More Natural Gas Investing Lessons from      Dr. Seuss

By Zev Abraham | May 21, 2021

"Somehow you’ll escape all that waiting and staying. You’ll find the bright places where Boom Bands are playing” - Dr. Seuss from Oh the Places You’ll Go

1-1On April 25, 2019, approximately two years ago, we wrote a bullish piece on natural gas. We examined how the supply and demand picture had conspired to depress prices and how many of those factors were beginning to change. However, we acknowledged that natural gas was in the “waiting place” as described in the Dr. Suess book cited in the quote above. We thought that it was not clear when the right combination of fundamental and market factors would occur that would help natural gas realize the bullish thesis we saw unfolding. Often, we are early, and that appeared to be such a time.  

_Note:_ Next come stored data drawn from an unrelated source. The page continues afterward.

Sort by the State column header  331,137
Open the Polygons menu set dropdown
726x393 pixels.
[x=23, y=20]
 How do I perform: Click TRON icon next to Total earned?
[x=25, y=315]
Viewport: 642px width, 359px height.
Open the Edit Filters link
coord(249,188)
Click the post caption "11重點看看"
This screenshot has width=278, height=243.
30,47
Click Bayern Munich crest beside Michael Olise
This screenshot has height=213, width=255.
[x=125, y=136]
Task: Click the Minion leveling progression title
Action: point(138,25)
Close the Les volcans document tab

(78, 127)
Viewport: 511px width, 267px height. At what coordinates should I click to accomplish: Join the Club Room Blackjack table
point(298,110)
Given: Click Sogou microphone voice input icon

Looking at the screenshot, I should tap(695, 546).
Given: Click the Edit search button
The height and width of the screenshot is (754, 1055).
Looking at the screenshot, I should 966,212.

Fast forward two years later to today. As Dr. Suess forecasts, when you are in the waiting place, you will escape. Now, with a backdrop of equity markets and gold appreciating more than 40% relative to natural gas, other commodities exploding to new all-time highs and the supply/demand fundamentals appearing much more in gas’ favor, we think this time natural gas may escape all that waiting and staying. In our opinion, a bull market in gas is poised to begin.

The Thesis Starts with Our Theory of Relativity

Our research department has written extensively on the Dow to Gold ratio. This is an index that expresses the value of the Dow Jones Industrial Average (DJIA) in terms of gold (by dividing the DJIA by the price of one ounce of gold). It has been used for over a century as a yardstick to measure the relative expensiveness of the equity market to gold. It currently sits at more than 18x which is well above its 11.7x average since the 1920’s and even more above the 5x or so it usually gets to at the top of gold bull markets.

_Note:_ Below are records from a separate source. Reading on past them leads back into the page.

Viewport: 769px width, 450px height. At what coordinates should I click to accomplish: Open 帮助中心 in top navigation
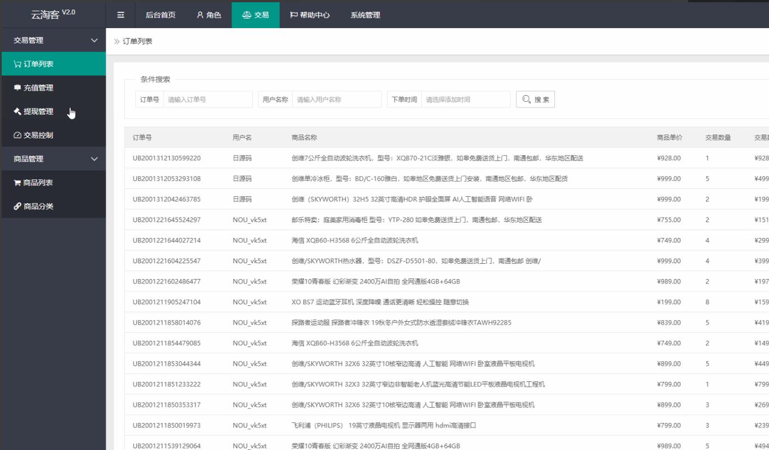[310, 15]
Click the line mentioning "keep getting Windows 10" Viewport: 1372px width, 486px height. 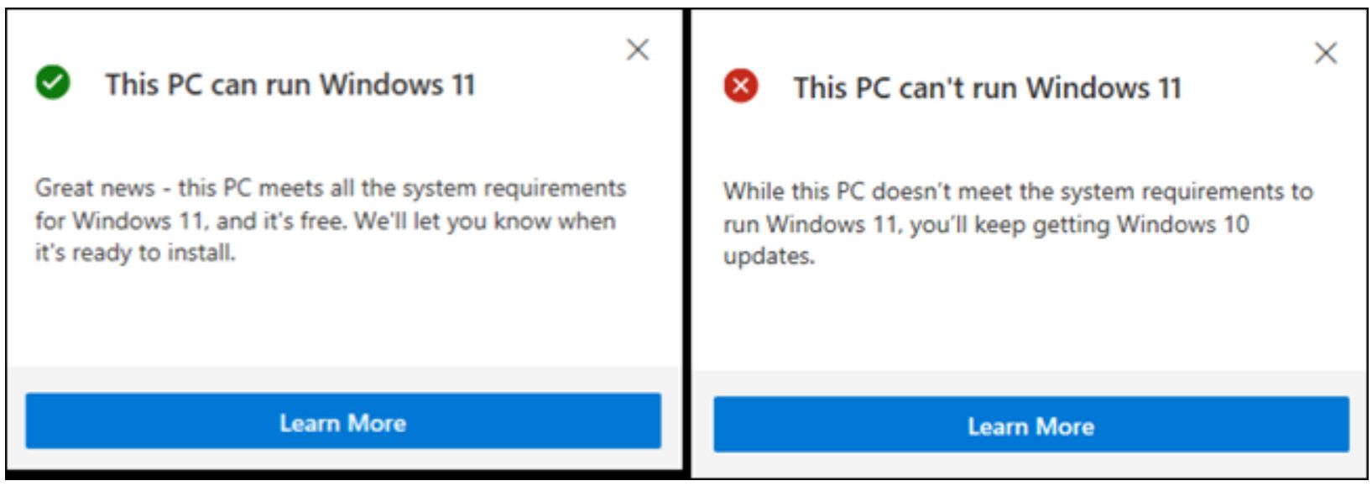coord(986,224)
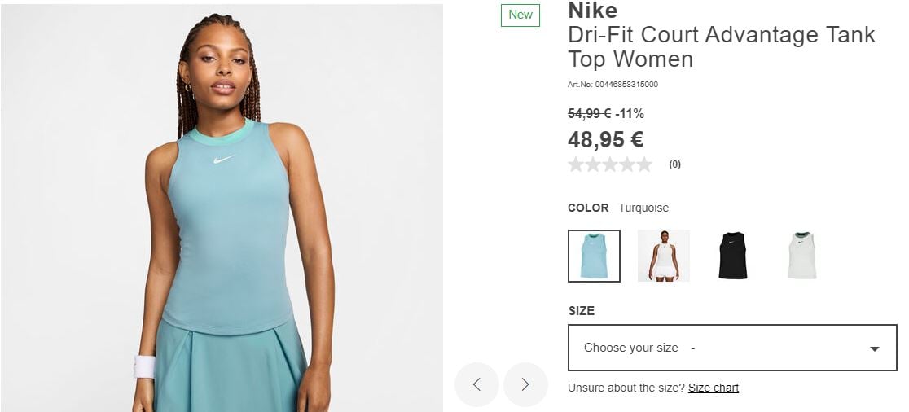Click the first rating star
This screenshot has height=412, width=909.
(x=576, y=164)
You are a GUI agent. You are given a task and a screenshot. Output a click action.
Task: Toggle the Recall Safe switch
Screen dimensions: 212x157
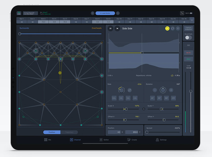pyautogui.click(x=188, y=38)
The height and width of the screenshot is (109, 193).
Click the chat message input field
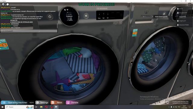pos(29,31)
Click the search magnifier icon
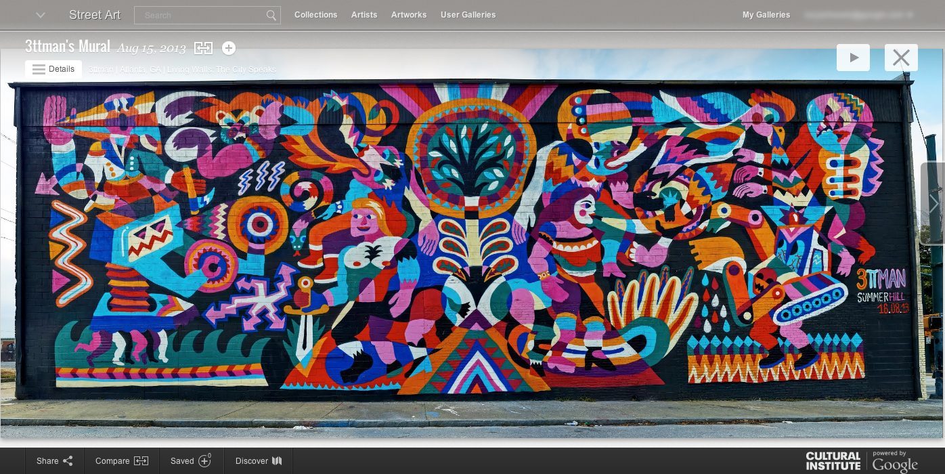The width and height of the screenshot is (945, 474). (271, 15)
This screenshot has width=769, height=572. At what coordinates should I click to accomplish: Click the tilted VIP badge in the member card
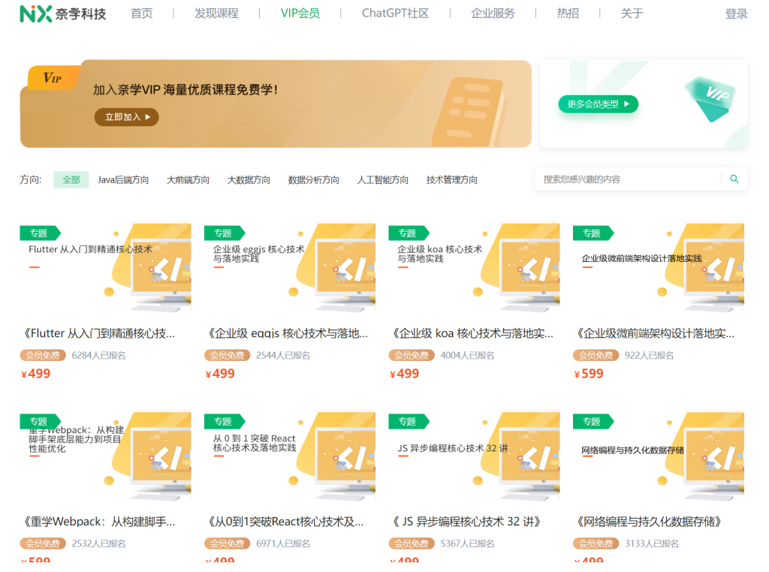click(707, 98)
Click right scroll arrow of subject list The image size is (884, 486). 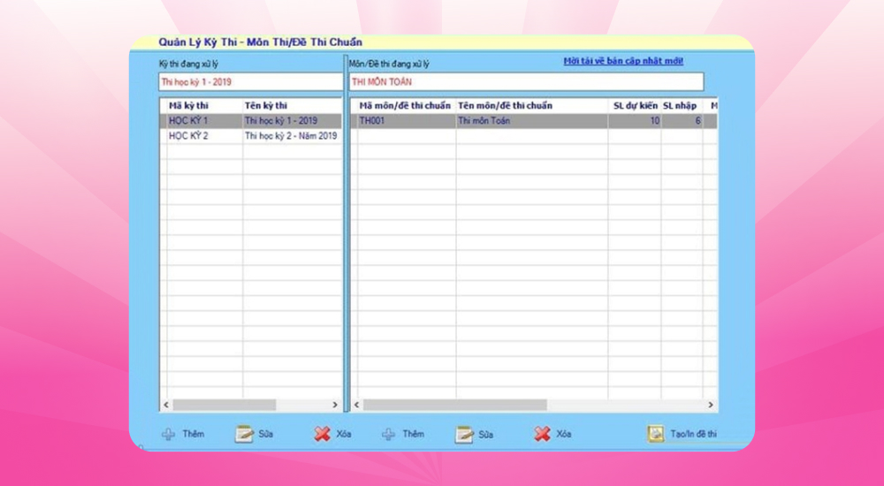(711, 405)
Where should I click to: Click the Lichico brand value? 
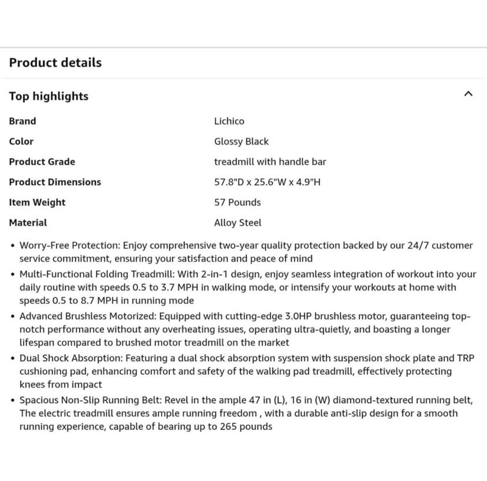[229, 121]
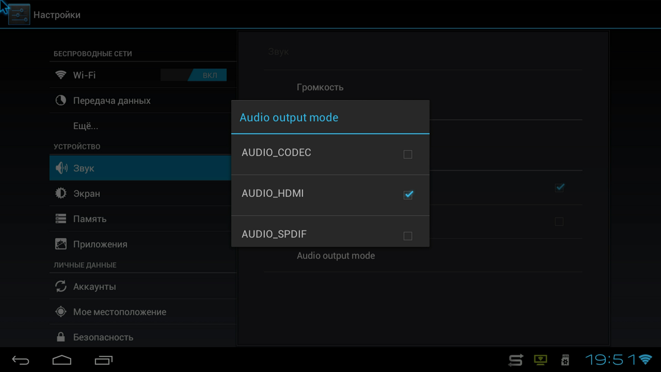The width and height of the screenshot is (661, 372).
Task: Tap the data usage pie icon
Action: (x=61, y=100)
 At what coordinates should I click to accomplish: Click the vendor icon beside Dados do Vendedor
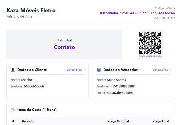coord(99,70)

We have also often explained how gold drives commodity prices because gold’s price is an indicator of the marginal cost of production of commodities. Since micro-economic theory teaches that commodities are priced by their marginal cost, a rising gold prices should cause commodity prices to rise. So, the price of commodities relative to gold should indicate whether they are cheap or expensive. Currently, oil is nearly as cheap relative to gold as it has been since our data series begins in 1946. Thus, we think crude oil is undervalued relative to gold.

Oil - Gold Ratio

So, to our way of thinking, gold is cheap relative to equities, oil is cheap relative to gold and, as we explained in our piece two years ago, natural gas is cheap relative to oil (it is trading at 1/20 the value of oil on an energy equivalent basis) and therefore in our opinion, natural gas is the cheapest!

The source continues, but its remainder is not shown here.